David pulled two plates out of the cupboard. He slid the concoction onto one plate, took his fork, and cut it three-quarters from the top. He slid the smaller piece onto the other plate and set it on the floor for Ravel.
“As long as I live I will never be as scared as I was at that moment,” David said out loud as he ate. “I didn’t even know who this guy was, and I was still petrified. All I knew was old Ramsey wanted him to hear me play and made it clear they’d gone to a great deal of trouble to make it happen. I can’t believe I choked.” David laughed remembering Ramsey’s face when he duffed the second variation. But the laugh turned to a smile when he remembered what Henry said, “Very fine, that section always gives me fits too.” David shook his head, “How cool was that?
“From that point on, life would never be the same. Henry took me back to New York, enrolled me in the Westchester County School for Boys, and gave me private lessons every Tuesday and Thursday for two hours. I grew to love that old fart, Ravel. He was there for all the important stuff, the competitions, the concerts, even—” David stopped. He still couldn’t say her name.

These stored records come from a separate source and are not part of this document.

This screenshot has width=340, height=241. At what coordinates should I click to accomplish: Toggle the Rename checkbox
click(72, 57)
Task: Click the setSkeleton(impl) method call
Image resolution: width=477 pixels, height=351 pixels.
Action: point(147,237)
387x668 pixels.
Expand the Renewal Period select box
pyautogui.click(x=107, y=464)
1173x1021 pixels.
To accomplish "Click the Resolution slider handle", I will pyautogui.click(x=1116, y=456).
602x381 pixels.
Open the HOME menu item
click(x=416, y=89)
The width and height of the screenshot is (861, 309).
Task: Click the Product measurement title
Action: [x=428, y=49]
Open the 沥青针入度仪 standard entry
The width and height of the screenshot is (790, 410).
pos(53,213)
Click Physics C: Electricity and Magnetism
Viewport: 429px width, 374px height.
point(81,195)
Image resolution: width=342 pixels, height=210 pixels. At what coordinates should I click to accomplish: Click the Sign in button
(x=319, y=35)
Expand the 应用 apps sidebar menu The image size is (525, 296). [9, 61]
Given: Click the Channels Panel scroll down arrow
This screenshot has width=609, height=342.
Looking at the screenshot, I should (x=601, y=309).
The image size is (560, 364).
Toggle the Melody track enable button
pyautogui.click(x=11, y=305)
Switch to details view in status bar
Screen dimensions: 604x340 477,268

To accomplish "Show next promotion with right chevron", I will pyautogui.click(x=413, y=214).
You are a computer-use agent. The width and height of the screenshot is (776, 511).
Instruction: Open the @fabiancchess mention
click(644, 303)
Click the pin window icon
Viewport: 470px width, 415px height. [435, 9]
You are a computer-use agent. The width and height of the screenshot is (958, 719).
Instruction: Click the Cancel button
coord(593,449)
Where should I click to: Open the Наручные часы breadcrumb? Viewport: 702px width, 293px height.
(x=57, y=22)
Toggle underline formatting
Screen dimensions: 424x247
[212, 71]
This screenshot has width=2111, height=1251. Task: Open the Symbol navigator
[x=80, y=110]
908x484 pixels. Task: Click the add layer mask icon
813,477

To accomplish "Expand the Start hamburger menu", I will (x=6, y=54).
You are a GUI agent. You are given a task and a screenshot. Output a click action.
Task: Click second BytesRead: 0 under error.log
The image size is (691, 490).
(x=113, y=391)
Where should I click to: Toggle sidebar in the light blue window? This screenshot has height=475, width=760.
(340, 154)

Ravel was sitting on the table washing. David ran his hand over the feline’s black–and-gray striped head, got up, and took their dishes into the kitchen. He looked at the clock, and it was still only a little after five in the morning. He couldn’t remember the last time he’d seen five in the morning. Going to bed was out of the question, and for some reason, he suddenly felt like straightening up his long-neglected apartment. He picked up dirty clothes from the floor and threw away junk mail that had accumulated on his favorite dumping ground, the piano. That’s when he had the thought. How about practicing the piano? Whoa. He hadn’t sat at the piano and just played for his own enjoyment in years, but that’s what he felt like doing.
Like a man approaching an old lover after a long separation, David moved to the piano and tossed the old newspapers, magazines, and unread books off the bench. He lifted the seat and saw a copy of George Gershwin’s “Rhapsody in Blue.” “Whew, I haven’t touched this bear in years.”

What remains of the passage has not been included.